▸ Task prompt:
Please print the full listing below exactly, but not the pictures in it.

▸ Records for this exercise:

• • •

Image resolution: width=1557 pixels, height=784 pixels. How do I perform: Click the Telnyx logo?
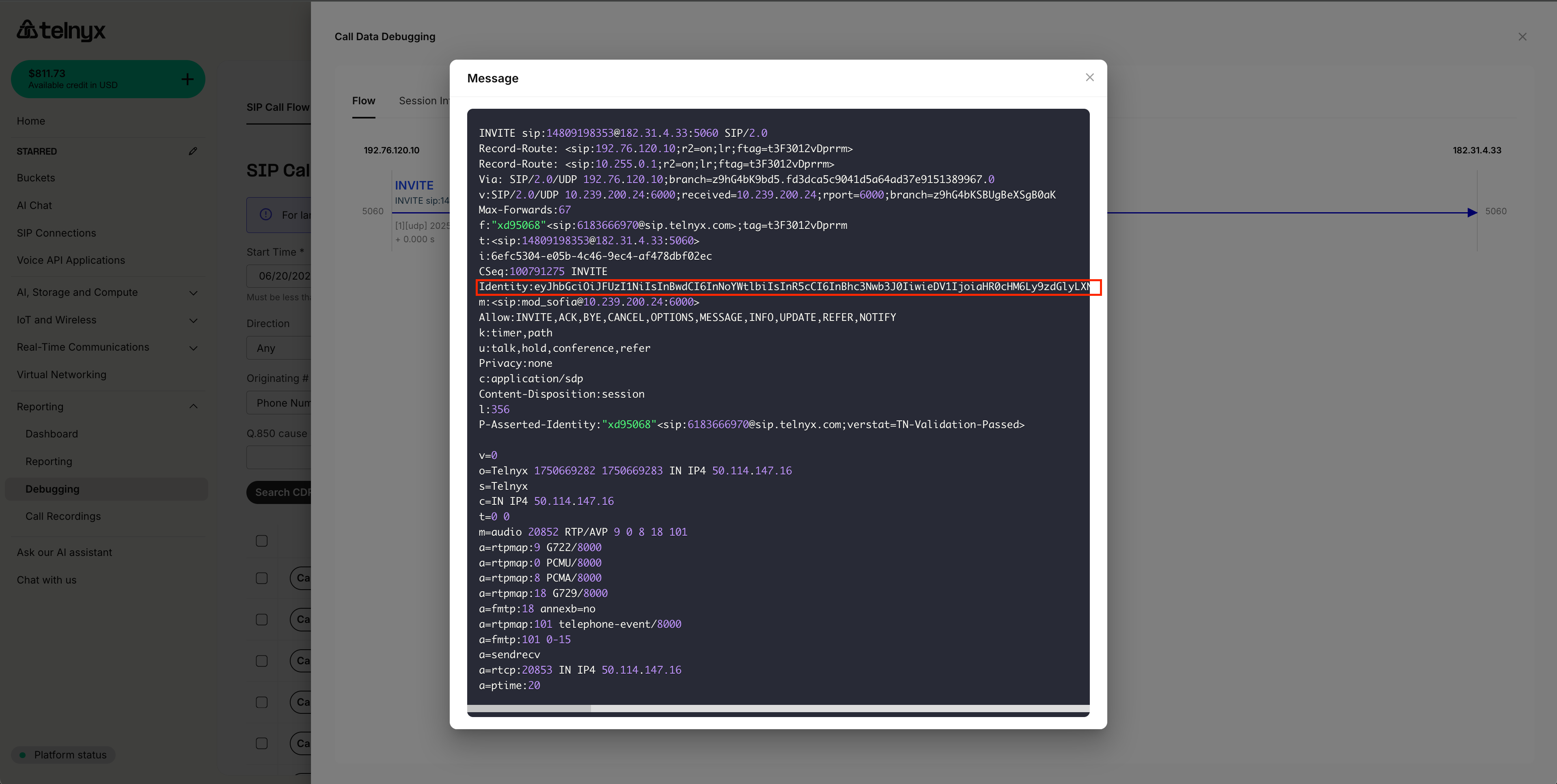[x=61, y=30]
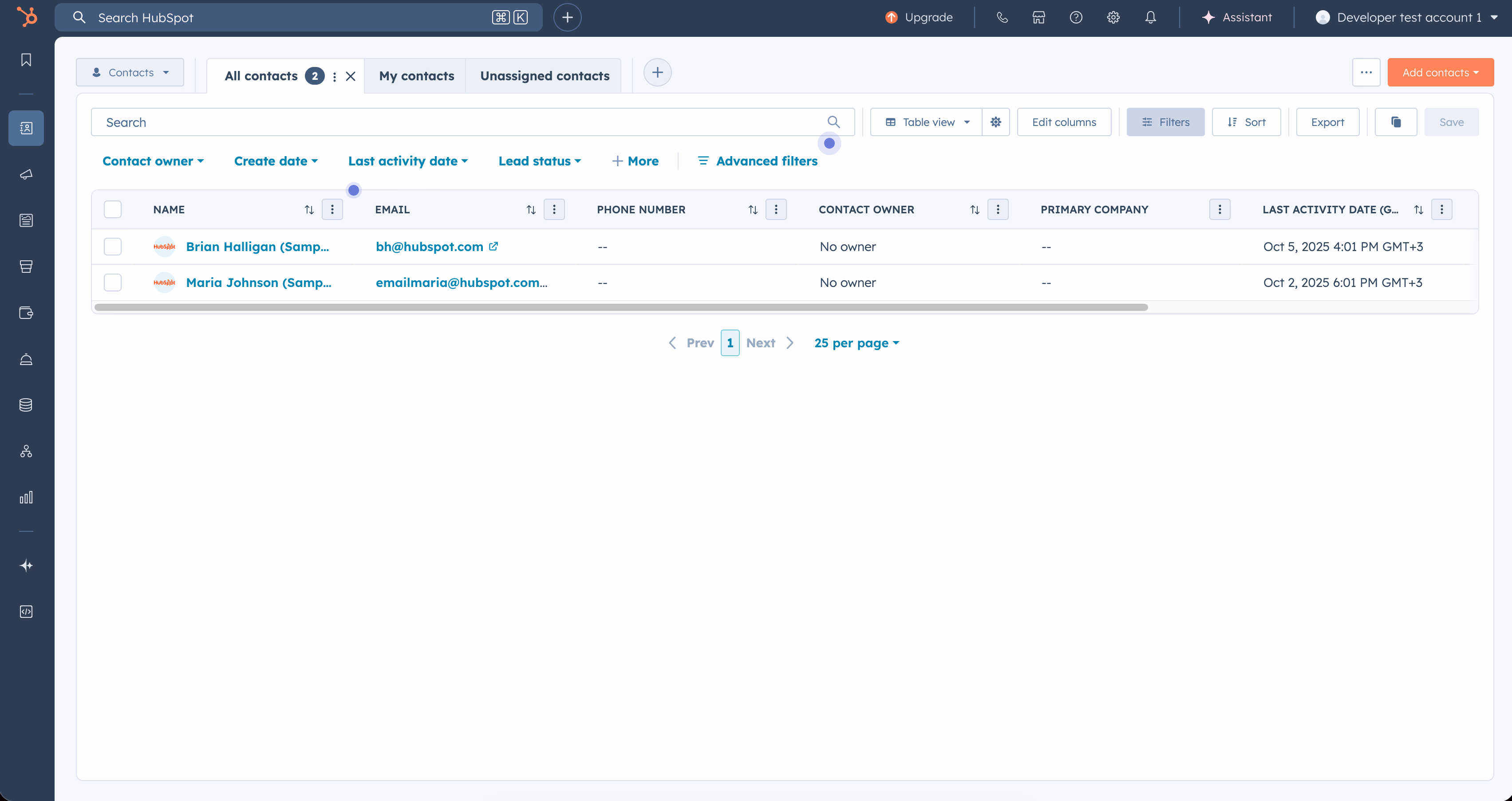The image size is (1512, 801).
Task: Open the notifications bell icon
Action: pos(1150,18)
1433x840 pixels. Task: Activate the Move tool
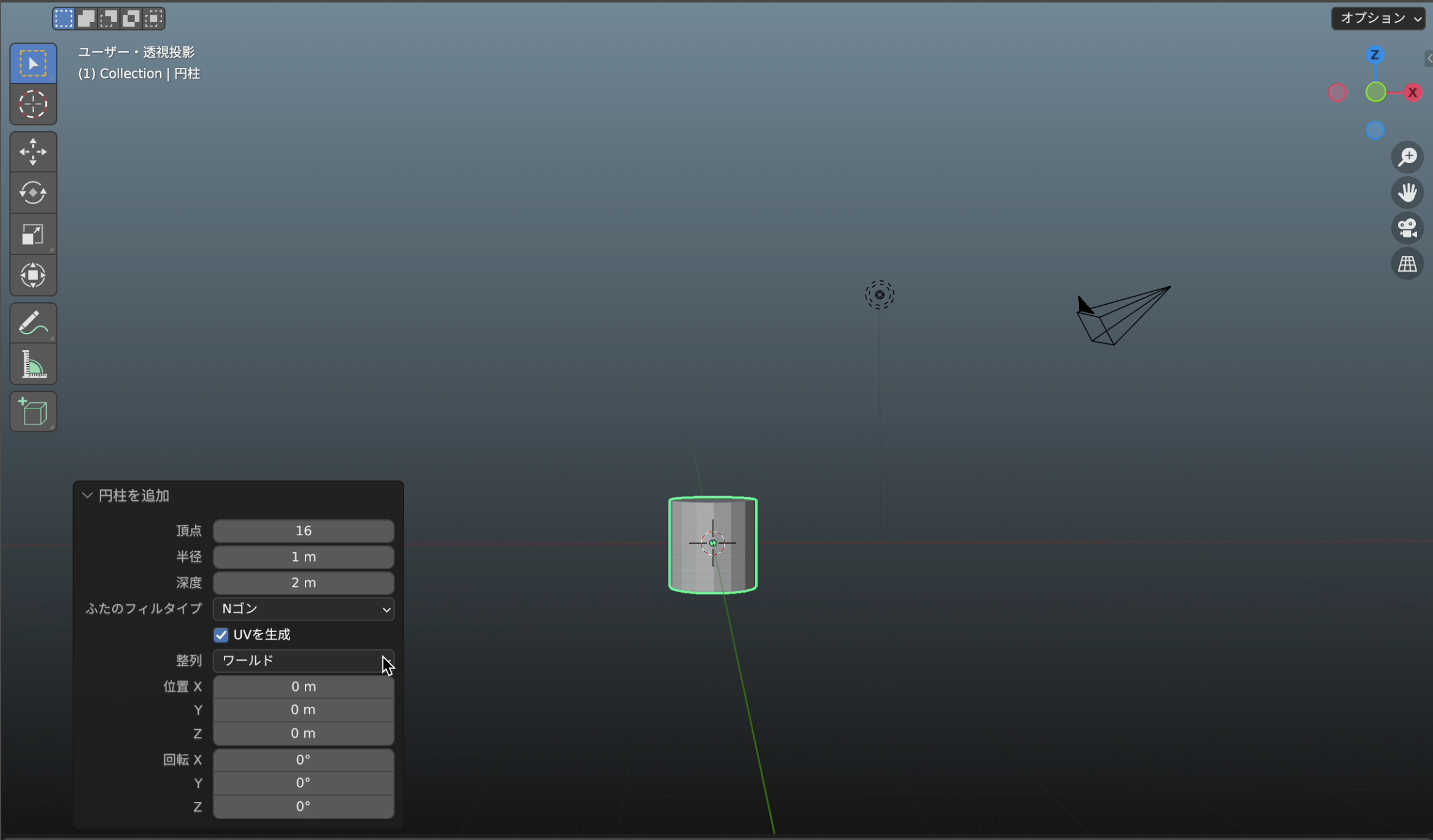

• • •

▸ Task result:
Image resolution: width=1557 pixels, height=784 pixels. How do I perform: Click the Telnyx logo?
[x=61, y=30]
The image size is (1512, 801).
Task: Open the notifications bell icon
Action: pos(1150,18)
1433x840 pixels. Task: Activate the Move tool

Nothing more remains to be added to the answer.